We recently reported that TrkB agonist 7,8-DHF and TrkB antagonist ANA-12 showed antidepressant activity on inflammation (or social defeat stress)-induced depressive behavior, by normalizing altered dendritic spines in the PFC and hippocampus and NAc, respectively (Zhang et al. 2015a; 2015b). Furthermore, we also found that direct infusion of 7,8-DHF (but not ANA-12) into the hippocampus (CA3 and DG) and PFC and of ANA-12 (but not 7,8-DHF) into the NAc promoted antidepressant effects in the rat learned helplessness model (Shirayama et al. 2015), implying that stimulation at TrkB in the PFC, CA3, and DG, as well as blockade of TrkB in the NAc, conferred antidepressant effects. Therefore, it is likely that 7,8-DHF and ANA-12 act by normalizing altered BDNF-TrkB signaling in the PFC and hippocampus and NAc, respectively. In this study, we found that R-ketamine could attenuate reduced levels of BDNF protein in the PFC, CA3, and DG, but not NAc, 8 days after a single dose, consistent with previous reports (Yang et al. 2015b; Zhang et al. 2015b). Therefore, it is unlikely that BDNF-TrkB signaling in NAc is necessary to mediate the antidepressant effect of R-ketamine, although further studies are needed.

In this study, a single dose of R-ketamine, but not rapastinel, attenuated a marked increase levels of GluA1 (or PSD-95) proteins in the PFC, DG, and CA3, although both drugs showed a rapid antidepressant effect in the social defeat stress model. Considering the role of synaptogenesis in the sustained antidepressant effect of ketamine (Duman and Aghajanian 2012; Ohgi et al. 2015), it seems that long-lasting increases of GluA1 and PSD-95 in the PFC, DG, and CA3 may underlie R-ketamine’s long-lasting action. Nonetheless, further detailed studies on the role of synaptogenesis in this sustained antidepressant response are needed.

Burgdorf et al. (2013) reported that antidepressant effects of rapastinel (3 mg/kg, i.v.) were similar to ketamine (10 mg/kg, i.v.)-induced antidepressant effects in multiple rat models of depression. In this study, we used the lower dose (3 mg/kg) of R-ketamine in the social defeat stress model. It is noteworthy that R-ketamine (3 mg/kg, i.v.) has longer lasting antidepressant effect than rapastinel (3 mg/kg, i.v.). In addition, we also found that antidepressant effects of the NMDA receptor antagonist MK-801 could not detected 7 days after a single dose although MK-801 showed rapid antidepressant effect in the social defeat stress model (Yang et al. submitted). Taken together, it is unlikely that the NMDA receptor inhibition may play a key role in the sustained antidepressant effects of ketamine.

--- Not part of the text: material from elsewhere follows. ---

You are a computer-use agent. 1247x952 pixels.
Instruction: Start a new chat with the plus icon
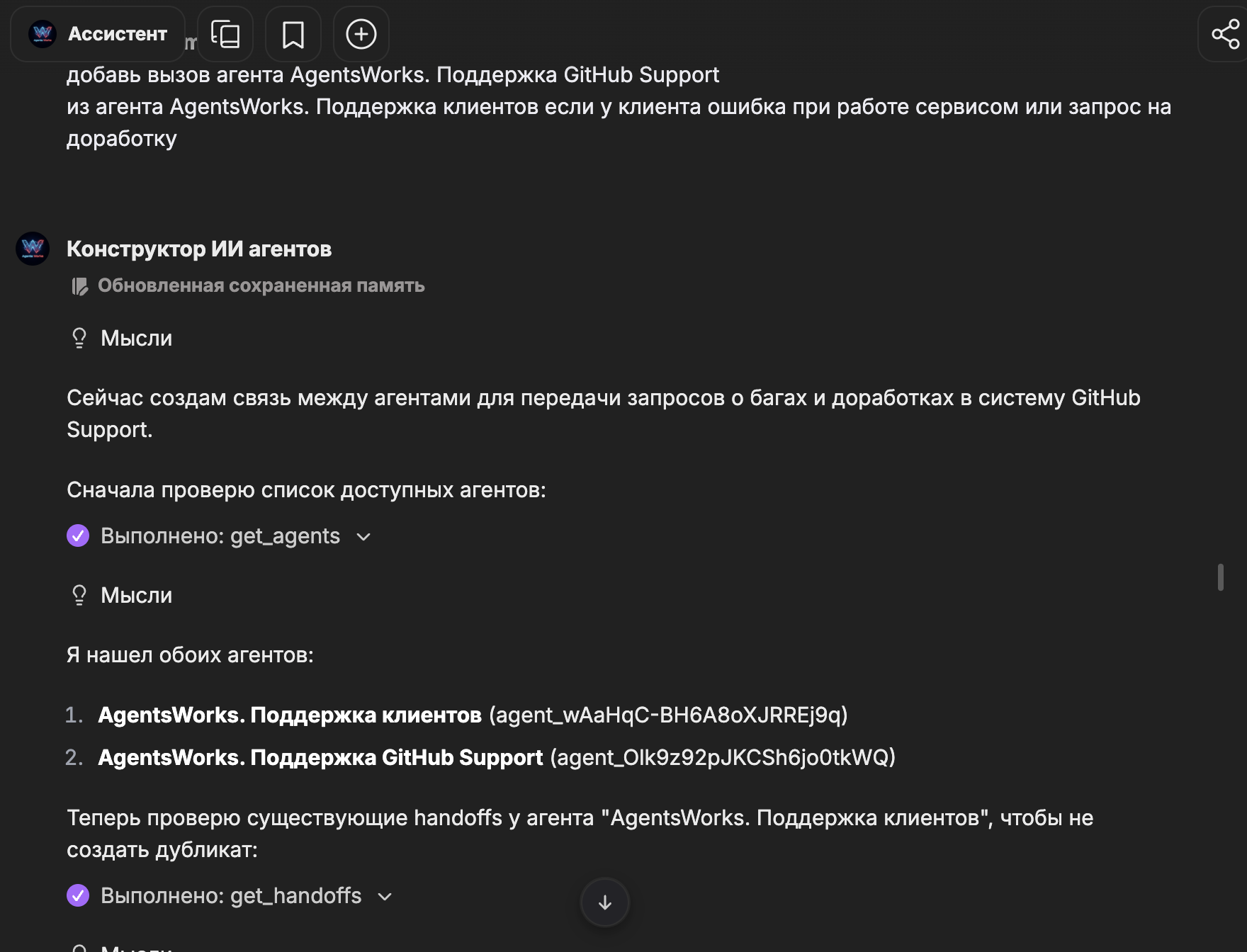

The pharmacokinetic profile of ketamine in male C57/B6 mice has been reported. The half-life of ketamine in mouse plasma is approximately 30 min (Sato et al. 2004), suggesting a possible rapid clearance of R-ketamine from the body. To date, the pharmacokinetic profile of rapastinel in mice is unknown. In this study, we detected a sustained antidepressant response 7 days after a single dose of R-ketamine or rapastinel although R-ketamine’s sustained antidepressant effect was longer than that of rapastinel. Taken together, it is unlikely that this differential antidepressant effect between R-ketamine and rapastinel is due to differences in pharmacokinetic profiles.

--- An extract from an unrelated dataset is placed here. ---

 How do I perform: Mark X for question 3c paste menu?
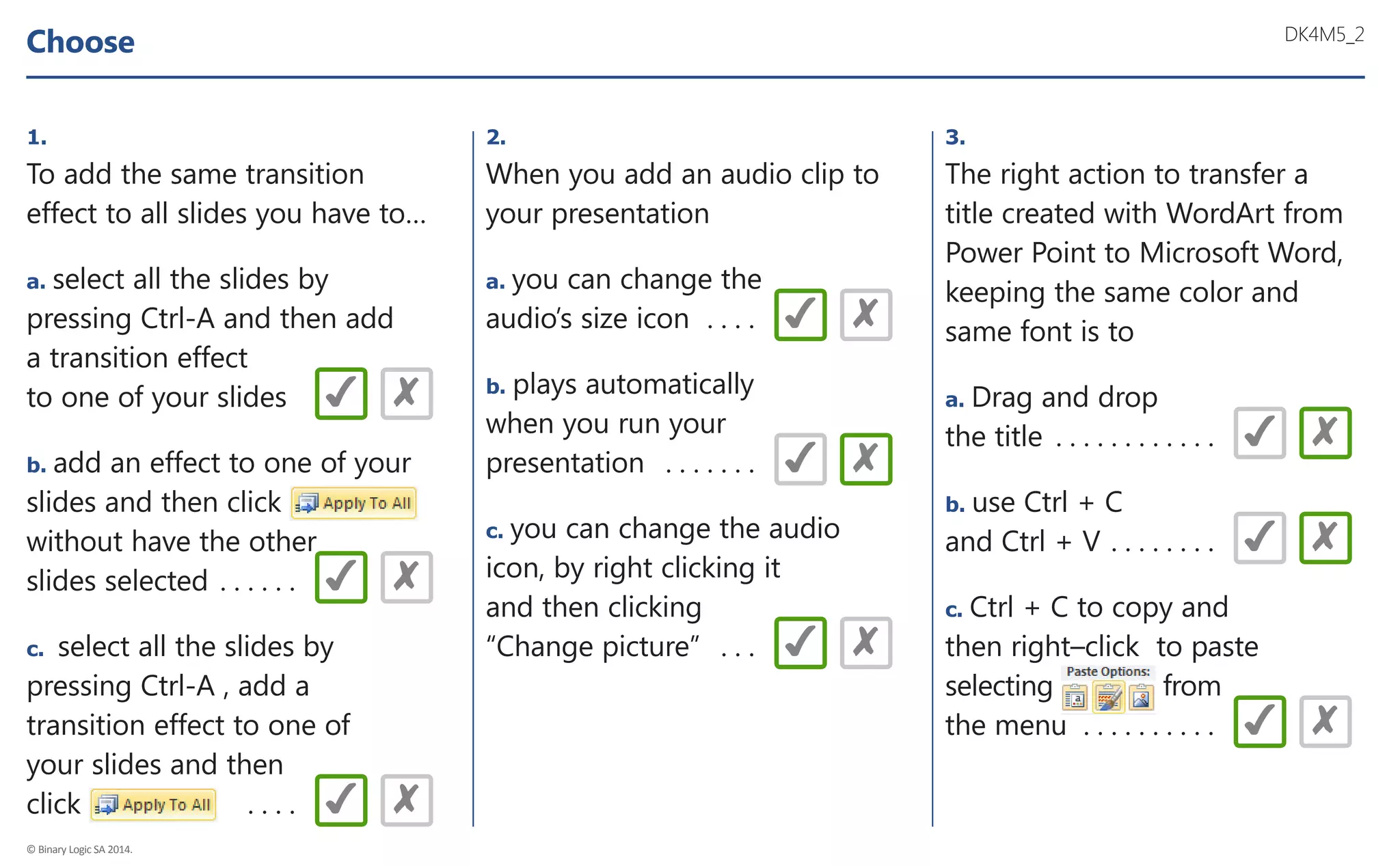click(x=1325, y=722)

In conclusion, this study shows that a single dose of R-ketamine or rapastinel can produce rapid antidepressant effects in the social defeat stress model of depression and that R-ketamine elicits a longer lasting antidepressant effect than rapastinel. Furthermore, it is likely that increased synaptogenesis in the PFC, DG, and CA3 of the hippocampus may be involved in the sustained antidepressant response of R-ketamine.